━━━━━ RECORDED DATA ━━━━━

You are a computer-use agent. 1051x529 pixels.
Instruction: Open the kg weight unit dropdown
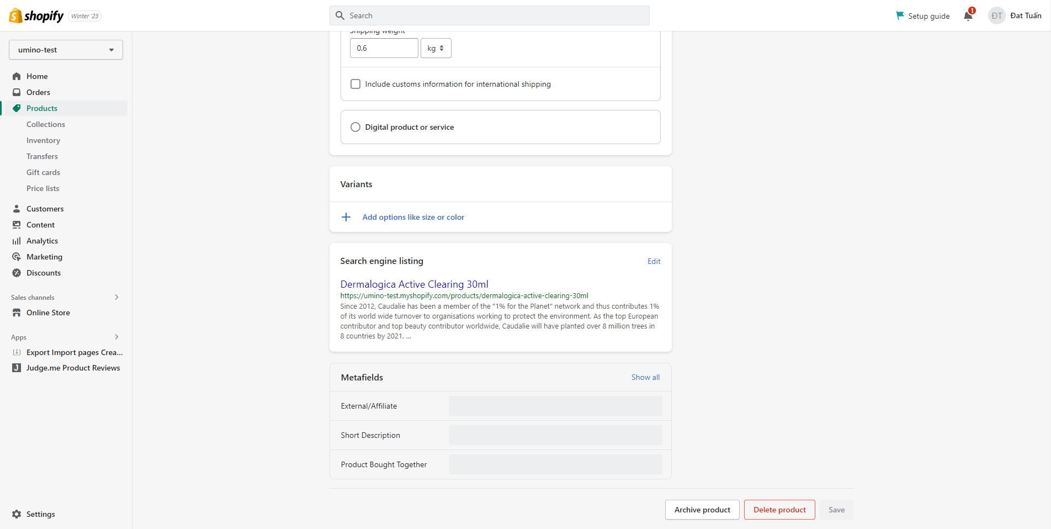tap(436, 48)
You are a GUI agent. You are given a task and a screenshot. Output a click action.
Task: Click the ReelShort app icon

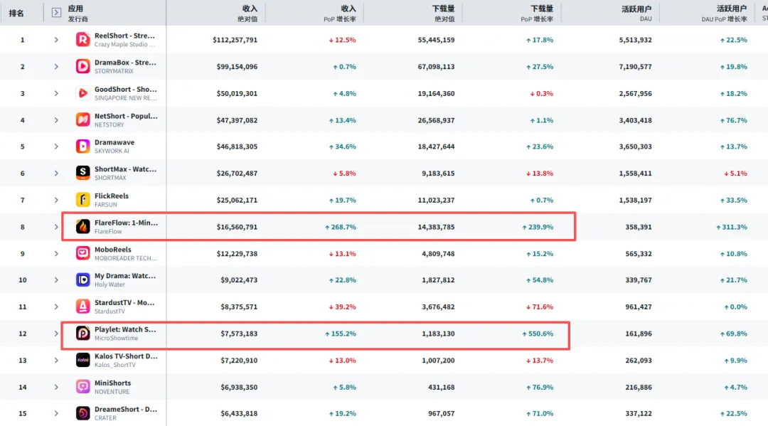(82, 40)
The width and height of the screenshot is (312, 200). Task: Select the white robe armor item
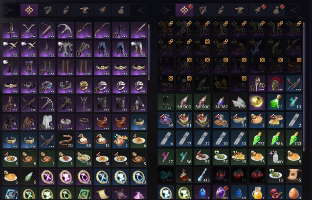[x=47, y=122]
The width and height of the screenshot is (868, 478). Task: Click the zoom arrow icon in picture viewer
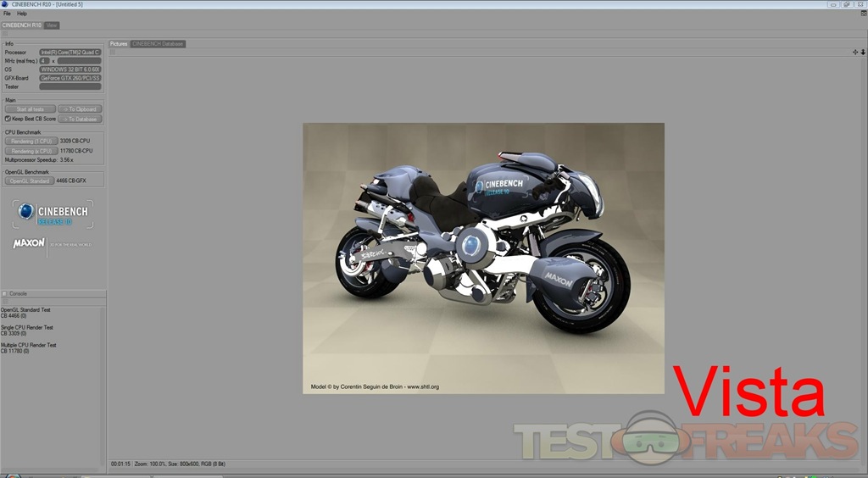pyautogui.click(x=863, y=52)
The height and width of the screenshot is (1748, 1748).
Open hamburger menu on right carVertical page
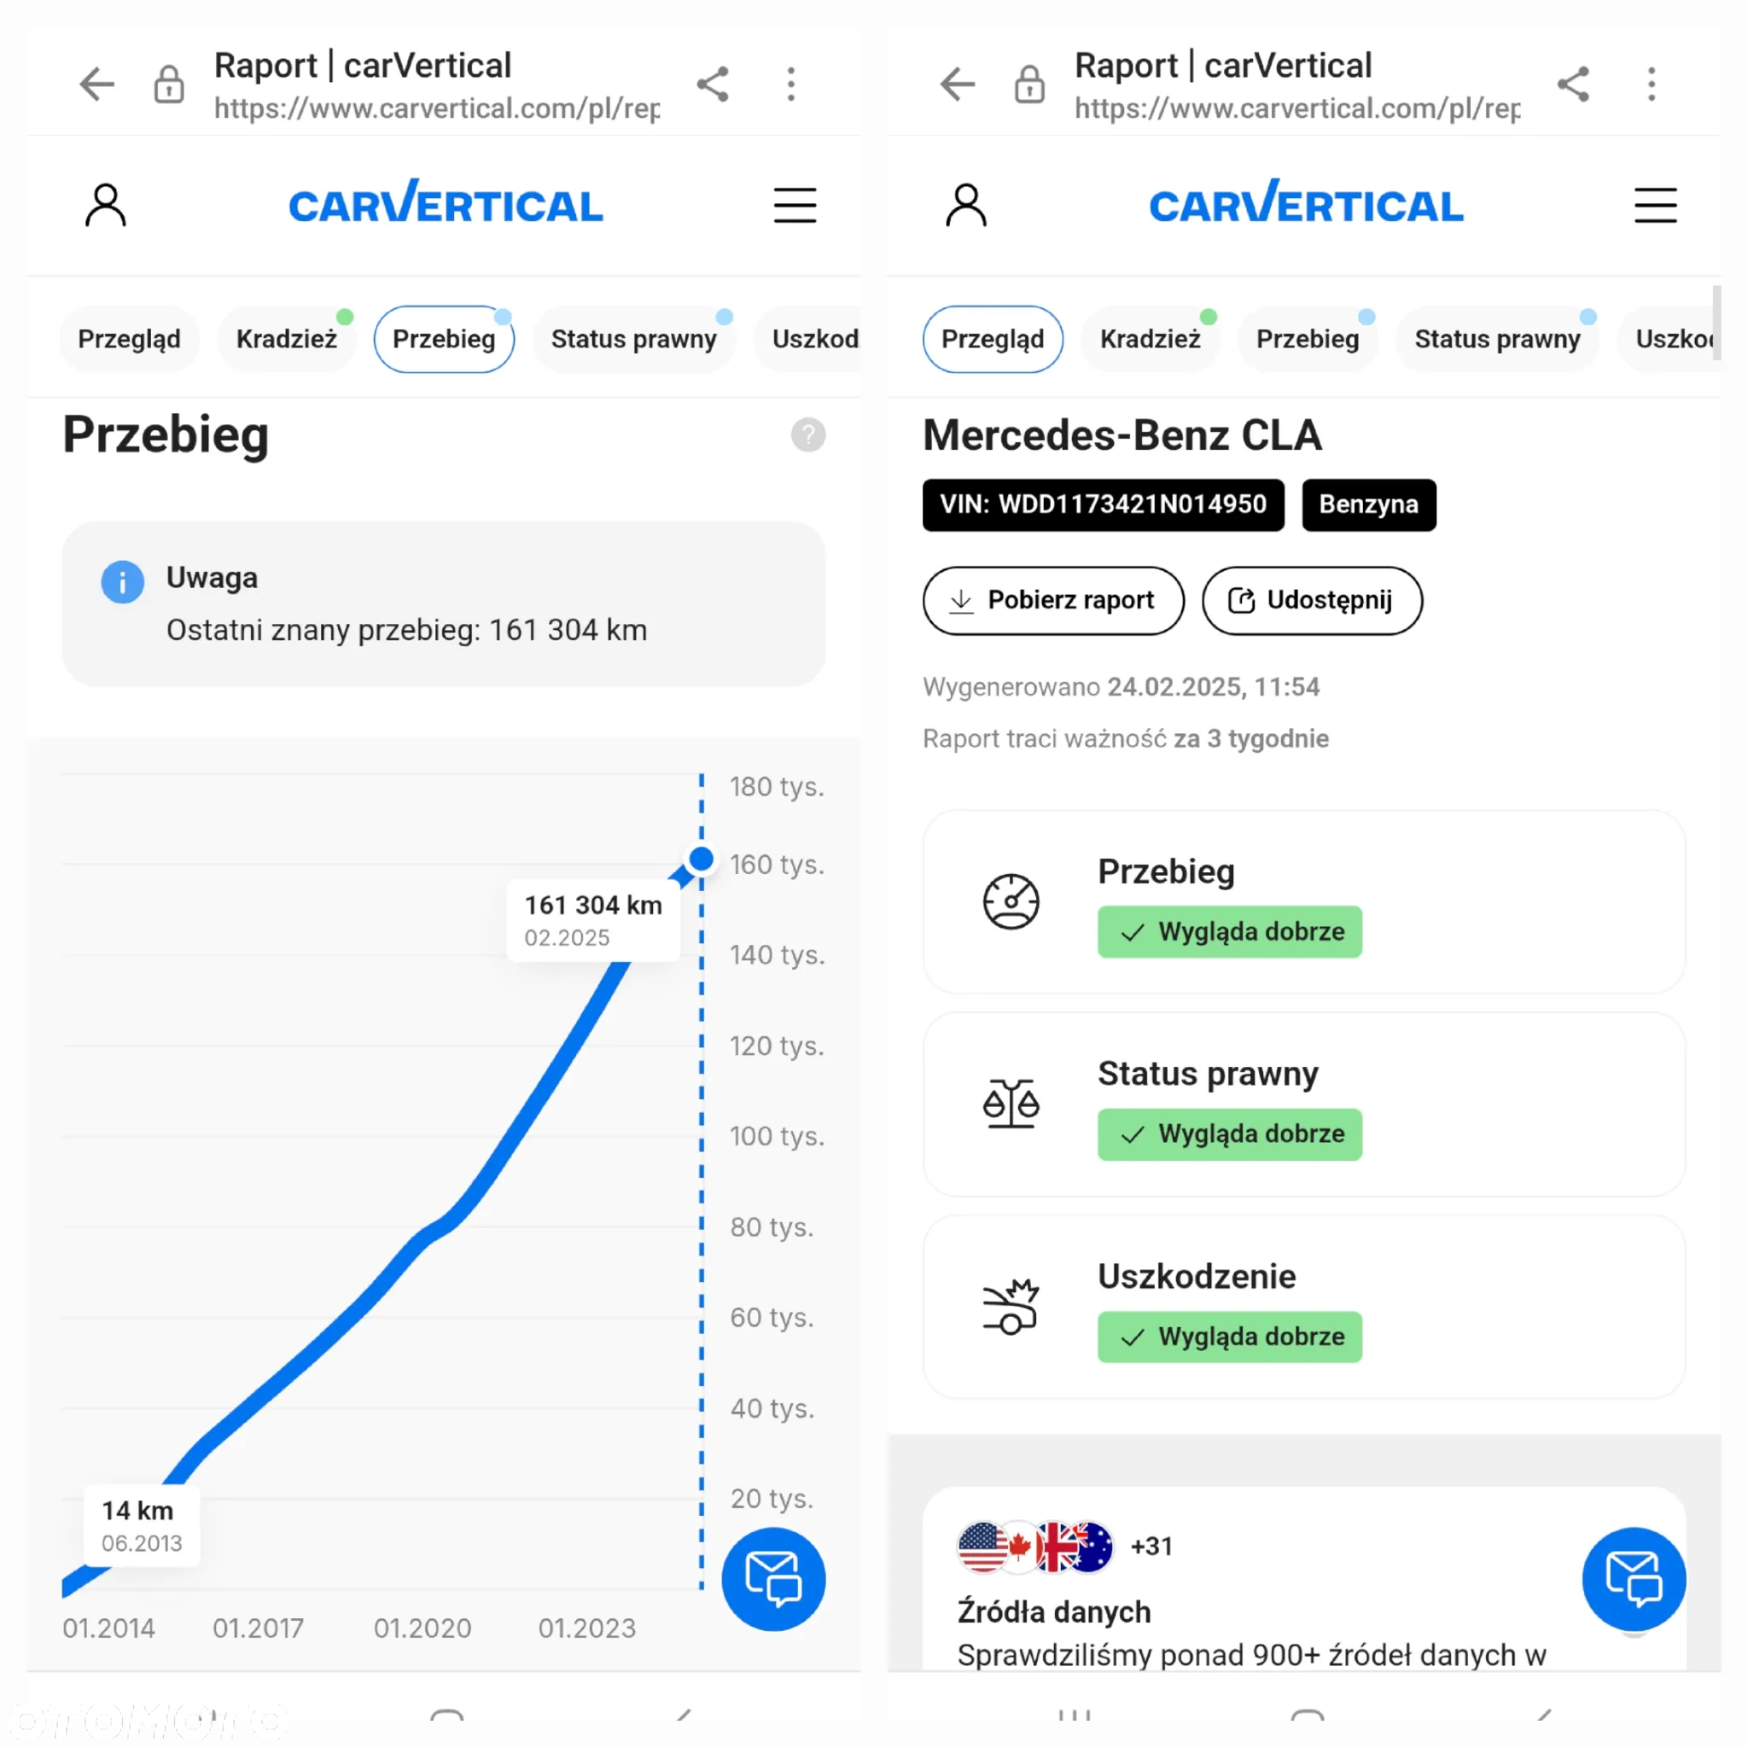[1655, 205]
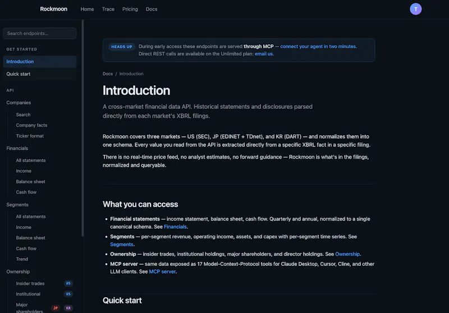Expand the Ownership sidebar group
449x313 pixels.
18,271
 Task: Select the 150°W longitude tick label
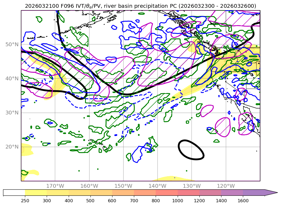pyautogui.click(x=123, y=186)
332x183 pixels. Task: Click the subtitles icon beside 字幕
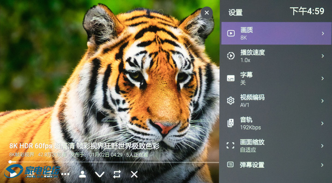click(x=231, y=78)
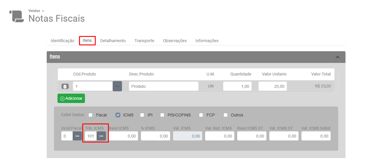Enable the Fiscal data checkbox
The image size is (370, 158).
[x=90, y=115]
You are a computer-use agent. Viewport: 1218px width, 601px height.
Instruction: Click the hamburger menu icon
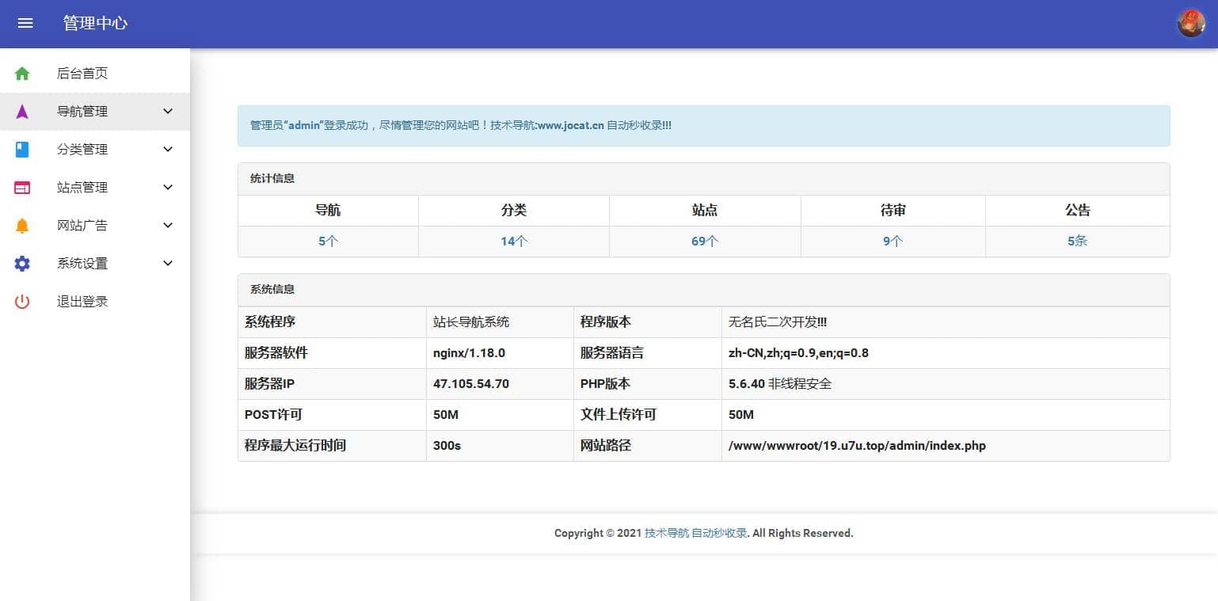click(25, 23)
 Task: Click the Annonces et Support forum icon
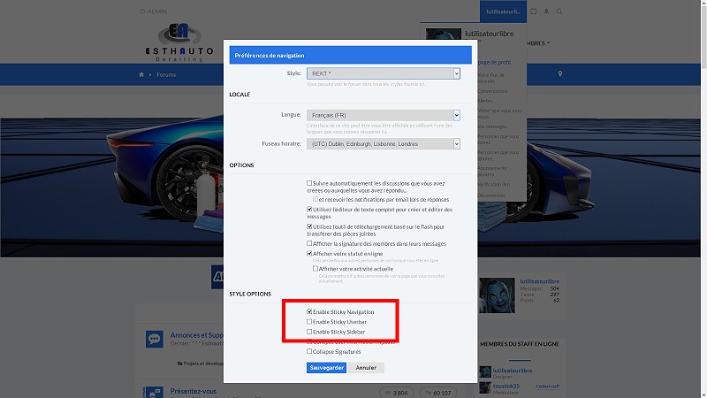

━━━━━

Every line in the listing that holds the string "computer" should be copied out.

You are a computer-use agent. 1051x529 pixels.
You are a computer-use agent. Viewport: 1218px width, 601px height.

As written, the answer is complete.